Buy in the UK | Buy in Canada

Inspector Montalbano is about to take a holiday with his long time lady friend, Livia, when he discovers that Fazio, his trusted lieutenant, has disappeared. Everything else is forgotten as he goes in search of him.

The book begins with Inspector Montalbano observing the final moments in the death of a seagull. So much detail is given that it is clearly intended to have some special significance, perhaps even to act as a portent of things to come, but when it is referred to again, it is simply in the context of a murder scene and seems so out of place that it is hard to understand why it was ever mentioned in the first place.
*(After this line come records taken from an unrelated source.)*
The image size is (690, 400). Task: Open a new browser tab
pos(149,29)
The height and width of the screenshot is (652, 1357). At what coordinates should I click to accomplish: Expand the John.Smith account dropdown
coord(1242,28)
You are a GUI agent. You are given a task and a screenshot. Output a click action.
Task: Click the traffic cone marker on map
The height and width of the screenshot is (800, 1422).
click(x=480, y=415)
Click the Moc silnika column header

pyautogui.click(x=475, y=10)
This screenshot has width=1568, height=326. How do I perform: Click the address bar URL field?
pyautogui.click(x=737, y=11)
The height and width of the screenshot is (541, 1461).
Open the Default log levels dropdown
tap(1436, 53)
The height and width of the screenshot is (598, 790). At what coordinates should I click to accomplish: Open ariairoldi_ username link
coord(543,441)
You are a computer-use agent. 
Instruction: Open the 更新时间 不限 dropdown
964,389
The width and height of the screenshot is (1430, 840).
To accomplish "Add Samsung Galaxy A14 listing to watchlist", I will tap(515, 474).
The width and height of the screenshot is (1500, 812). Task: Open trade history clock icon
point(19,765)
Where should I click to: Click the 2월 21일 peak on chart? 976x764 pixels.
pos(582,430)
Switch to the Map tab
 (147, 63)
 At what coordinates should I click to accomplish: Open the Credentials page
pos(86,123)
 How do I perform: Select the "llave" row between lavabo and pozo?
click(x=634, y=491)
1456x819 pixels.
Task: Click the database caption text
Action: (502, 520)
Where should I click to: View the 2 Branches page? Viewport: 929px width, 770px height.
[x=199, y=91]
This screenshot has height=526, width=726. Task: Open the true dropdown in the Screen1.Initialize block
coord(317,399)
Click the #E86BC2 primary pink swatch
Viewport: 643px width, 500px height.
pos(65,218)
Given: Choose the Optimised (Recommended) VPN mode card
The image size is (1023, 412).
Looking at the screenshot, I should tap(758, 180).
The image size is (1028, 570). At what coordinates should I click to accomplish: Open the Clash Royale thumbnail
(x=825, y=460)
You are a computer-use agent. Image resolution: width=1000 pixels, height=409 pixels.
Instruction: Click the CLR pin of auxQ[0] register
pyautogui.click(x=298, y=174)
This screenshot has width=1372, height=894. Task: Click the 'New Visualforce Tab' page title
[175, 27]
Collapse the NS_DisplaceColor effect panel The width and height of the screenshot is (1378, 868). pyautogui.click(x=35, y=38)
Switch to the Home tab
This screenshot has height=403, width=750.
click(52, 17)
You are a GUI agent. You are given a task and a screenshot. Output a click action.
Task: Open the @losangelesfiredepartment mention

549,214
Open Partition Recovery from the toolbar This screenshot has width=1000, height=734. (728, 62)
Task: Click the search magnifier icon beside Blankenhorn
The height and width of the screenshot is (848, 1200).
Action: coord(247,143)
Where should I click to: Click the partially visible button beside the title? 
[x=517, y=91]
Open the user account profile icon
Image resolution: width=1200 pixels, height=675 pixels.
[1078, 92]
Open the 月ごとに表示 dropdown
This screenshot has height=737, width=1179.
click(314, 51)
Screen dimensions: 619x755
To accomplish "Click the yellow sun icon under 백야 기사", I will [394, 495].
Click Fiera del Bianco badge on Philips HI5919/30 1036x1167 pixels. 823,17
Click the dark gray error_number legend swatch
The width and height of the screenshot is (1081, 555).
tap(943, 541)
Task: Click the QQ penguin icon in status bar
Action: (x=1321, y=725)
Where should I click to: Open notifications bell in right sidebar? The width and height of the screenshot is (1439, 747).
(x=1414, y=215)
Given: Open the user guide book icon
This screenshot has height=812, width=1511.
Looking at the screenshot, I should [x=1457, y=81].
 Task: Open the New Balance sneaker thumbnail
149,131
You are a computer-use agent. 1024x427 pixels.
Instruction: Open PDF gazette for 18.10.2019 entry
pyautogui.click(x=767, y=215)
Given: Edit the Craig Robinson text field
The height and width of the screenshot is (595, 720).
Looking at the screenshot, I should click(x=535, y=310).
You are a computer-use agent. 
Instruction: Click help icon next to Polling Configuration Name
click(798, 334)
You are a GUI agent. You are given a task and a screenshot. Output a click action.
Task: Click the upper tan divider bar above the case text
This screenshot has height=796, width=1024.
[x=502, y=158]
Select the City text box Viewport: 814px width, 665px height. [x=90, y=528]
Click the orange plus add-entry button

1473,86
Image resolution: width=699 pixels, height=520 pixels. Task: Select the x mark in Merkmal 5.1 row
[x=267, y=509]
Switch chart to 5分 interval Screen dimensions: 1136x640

The opening scenes aren't the only place where seemingly irrelevant material is introduced. Montalbano's long time lady friend, Livia, appears briefly at the beginning of the book, they have an argument and eventually agree to meet on the following day. Unfortunately, he is so distraught at the disappearance of his colleague that he forgets all about her and she too disappears, this time from the book. We find other instances of what appears to be merely padding as well - the 'joke' that he plays on his driver by having the carabinieri turn their guns on him and the frequent and rather tedious descriptions of him getting lost in the hospital, perhaps an admission on the part of the author that the plot itself is so slight and the background to it so vague and unconvincing that it requires some filling out.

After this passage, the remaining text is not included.